DANIEL GARCÍA-PEÑA: Das Urteil in Florida über Chiquita Brands ist aus verschiedenen Gründen gewaltig. Erstens ist da die Frage des kolumbianischen Justizsystems. Präsident Petro hat diesen Punkt angesprochen, als er getweetet hat: „Warum konnte das US-Rechtssystem gerichtlich festlegen, dass Chiquita Brands den Paramilitarismus in Uraba finanzierte? Warum konnte das kolumbianische Justizsystem das nicht tun?“ 

Die Paramilitärs und Chiquita Brands operierten nicht in einem Vakuum; sie arbeiten sehr eng mit den wirtschaftlichen Eliten in Kolumbien zusammen. Aber wer sind diese Kolumbianer, die daran beteiligt sind? Wer sind die kolumbianischen Eliten, die die Paramilitärs finanziert haben? Es liegt ein langer Weg vor uns, und das kolumbianische Justizsystem ist noch weit davon entfernt, sich mit der Beteiligung der Eliten am Paramilitarismus zu befassen.

Das Urteil gegenüber Chiquita erinnert auch daran, wie sich diese paramilitärischen Gruppen weiterentwickelt haben. Heute braucht die Elite keine bewaffneten Gruppen mehr; die Menschen, die sie ermorden wollten, wurden bereits umgebracht, und das Land, das sie sich aneignen wollten, wurde bereits besetzt. In vielen Teilen Kolumbiens haben die Paramilitärs den Krieg bereits gewonnen. Es ist traurig und erschreckend, aber wahr.
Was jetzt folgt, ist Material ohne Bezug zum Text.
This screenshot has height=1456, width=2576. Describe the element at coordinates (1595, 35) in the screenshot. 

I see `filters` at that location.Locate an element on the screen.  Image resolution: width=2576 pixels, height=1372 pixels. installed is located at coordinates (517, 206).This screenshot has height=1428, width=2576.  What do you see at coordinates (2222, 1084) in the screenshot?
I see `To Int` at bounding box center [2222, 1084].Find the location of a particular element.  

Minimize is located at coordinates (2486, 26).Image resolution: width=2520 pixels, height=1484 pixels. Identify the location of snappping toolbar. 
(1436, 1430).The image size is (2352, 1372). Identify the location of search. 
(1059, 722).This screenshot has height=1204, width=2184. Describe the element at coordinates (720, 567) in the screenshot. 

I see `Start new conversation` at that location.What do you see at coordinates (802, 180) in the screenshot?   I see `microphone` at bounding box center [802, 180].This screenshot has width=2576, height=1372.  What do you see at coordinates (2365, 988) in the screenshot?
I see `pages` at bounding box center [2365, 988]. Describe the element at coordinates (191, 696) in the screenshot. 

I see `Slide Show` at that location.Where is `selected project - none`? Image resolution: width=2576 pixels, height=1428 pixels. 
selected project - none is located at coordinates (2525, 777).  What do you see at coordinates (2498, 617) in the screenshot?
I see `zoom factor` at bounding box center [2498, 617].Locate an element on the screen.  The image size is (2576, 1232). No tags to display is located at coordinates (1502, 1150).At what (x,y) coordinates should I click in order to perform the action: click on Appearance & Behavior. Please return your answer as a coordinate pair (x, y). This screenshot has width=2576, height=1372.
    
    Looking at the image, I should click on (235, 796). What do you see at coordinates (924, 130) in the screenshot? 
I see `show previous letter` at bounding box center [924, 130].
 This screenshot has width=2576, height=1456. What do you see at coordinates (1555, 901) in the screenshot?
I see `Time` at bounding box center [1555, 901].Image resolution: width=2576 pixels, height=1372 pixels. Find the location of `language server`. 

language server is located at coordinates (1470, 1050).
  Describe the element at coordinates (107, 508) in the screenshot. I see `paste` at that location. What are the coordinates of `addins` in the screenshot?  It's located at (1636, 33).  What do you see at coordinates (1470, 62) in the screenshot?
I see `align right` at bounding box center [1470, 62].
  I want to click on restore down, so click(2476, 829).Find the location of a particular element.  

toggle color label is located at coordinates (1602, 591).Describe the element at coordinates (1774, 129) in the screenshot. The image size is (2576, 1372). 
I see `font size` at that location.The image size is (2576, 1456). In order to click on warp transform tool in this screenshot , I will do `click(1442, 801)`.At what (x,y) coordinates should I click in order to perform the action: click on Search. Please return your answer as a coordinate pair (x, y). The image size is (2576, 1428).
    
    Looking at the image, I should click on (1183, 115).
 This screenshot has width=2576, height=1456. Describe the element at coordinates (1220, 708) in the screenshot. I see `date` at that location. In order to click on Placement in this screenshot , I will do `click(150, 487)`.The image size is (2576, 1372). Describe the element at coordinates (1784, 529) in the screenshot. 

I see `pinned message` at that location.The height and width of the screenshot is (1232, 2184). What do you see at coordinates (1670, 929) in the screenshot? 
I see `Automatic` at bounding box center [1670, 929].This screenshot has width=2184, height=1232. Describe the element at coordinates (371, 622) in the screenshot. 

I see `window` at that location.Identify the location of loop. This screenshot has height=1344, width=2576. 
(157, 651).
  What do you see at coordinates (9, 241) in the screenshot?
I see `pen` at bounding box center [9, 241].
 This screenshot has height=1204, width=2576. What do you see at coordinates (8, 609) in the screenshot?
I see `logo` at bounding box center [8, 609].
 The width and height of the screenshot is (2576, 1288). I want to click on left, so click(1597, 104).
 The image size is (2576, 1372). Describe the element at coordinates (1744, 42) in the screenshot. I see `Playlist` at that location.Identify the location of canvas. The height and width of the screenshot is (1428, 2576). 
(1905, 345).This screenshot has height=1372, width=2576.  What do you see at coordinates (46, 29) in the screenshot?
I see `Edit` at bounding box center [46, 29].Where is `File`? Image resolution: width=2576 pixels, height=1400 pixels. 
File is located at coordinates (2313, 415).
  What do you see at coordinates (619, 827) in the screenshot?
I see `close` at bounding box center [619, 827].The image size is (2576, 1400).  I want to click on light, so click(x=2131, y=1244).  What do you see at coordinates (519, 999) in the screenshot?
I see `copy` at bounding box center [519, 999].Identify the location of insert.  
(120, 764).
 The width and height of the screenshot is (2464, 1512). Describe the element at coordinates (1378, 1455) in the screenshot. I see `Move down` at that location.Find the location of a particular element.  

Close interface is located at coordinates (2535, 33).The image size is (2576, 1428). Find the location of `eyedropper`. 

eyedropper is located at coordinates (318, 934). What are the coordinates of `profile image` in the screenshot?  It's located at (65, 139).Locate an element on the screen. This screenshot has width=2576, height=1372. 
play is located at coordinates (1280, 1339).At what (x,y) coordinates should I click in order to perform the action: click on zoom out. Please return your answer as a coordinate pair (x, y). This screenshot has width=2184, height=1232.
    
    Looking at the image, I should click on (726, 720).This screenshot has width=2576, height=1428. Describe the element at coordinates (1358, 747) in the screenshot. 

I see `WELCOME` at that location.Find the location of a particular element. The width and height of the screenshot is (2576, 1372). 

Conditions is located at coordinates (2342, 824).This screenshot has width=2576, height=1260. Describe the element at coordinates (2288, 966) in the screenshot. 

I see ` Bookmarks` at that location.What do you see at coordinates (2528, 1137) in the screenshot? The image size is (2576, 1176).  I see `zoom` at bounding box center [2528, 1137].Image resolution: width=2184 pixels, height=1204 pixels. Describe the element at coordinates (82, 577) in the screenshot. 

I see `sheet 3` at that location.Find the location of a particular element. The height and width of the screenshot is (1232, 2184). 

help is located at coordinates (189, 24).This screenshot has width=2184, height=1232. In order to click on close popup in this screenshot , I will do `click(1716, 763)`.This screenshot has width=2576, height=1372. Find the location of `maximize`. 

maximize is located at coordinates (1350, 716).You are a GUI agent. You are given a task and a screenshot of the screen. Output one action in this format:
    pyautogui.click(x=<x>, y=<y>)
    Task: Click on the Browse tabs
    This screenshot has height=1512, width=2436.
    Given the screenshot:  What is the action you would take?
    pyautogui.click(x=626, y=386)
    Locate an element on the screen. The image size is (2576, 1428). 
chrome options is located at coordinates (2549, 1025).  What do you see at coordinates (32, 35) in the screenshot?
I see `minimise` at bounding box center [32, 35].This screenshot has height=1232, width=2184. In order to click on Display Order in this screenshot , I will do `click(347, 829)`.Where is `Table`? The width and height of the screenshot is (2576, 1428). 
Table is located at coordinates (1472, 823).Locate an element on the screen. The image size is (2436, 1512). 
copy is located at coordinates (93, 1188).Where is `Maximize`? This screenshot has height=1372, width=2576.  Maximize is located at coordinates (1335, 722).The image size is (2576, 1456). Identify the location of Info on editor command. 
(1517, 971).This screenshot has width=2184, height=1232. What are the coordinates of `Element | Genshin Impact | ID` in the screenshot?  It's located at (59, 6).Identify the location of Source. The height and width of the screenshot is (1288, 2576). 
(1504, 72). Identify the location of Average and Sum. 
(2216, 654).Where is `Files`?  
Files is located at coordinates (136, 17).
Wir stecken jetzt in einer neuen Phase der paramilitärischen Konsolidierung, es ist eine neue Generation: Die Söhne, die Erben der Paramilitärs, die noch nie eine Waffe in der Hand hielten, sondern fürs Studium in die USA geschickt wurden, sind alle Geschäftsleute. Und ein beträchtlicher Teil von ihrem Erfolg ist, sagen wir mal, ihre Fähigkeit, das politische System zu beherrschen und die politischen Parteien zu infiltrieren – sie betreiben Parapolitik.

LUCA DECOLA: Können Sie uns etwas über die Bemühungen der Regierung sagen, ihre 'paz total'-Agenda (totaler Frieden) umzusetzen und ein Abkommen mit bewaffneten Akteuren auszuhandeln, einschließlich der Guerillas der Nationalen Befreiungsarmee (ELN)? Wie sehen aktuell die Aussichten auf Frieden aus?

DANIEL GARCÍA-PEÑA: Das größte Hindernis für die Friedensverhandlungen sind heute die internen Spannungen innerhalb der ELN, die in der kürzlichen Abspaltung der südwestlichen Front der Gruppe und ihrem Streben nach separaten Verhandlungen mit der Regierung gipfelte. Die ELN ist eine Organisation, die sich stark von der FARC unterscheidet: Sie verfügt über eine Kommandostruktur, die viel stärker dezentralisiert ist und wo jede Front ein hohes Maß an Autonomie hat.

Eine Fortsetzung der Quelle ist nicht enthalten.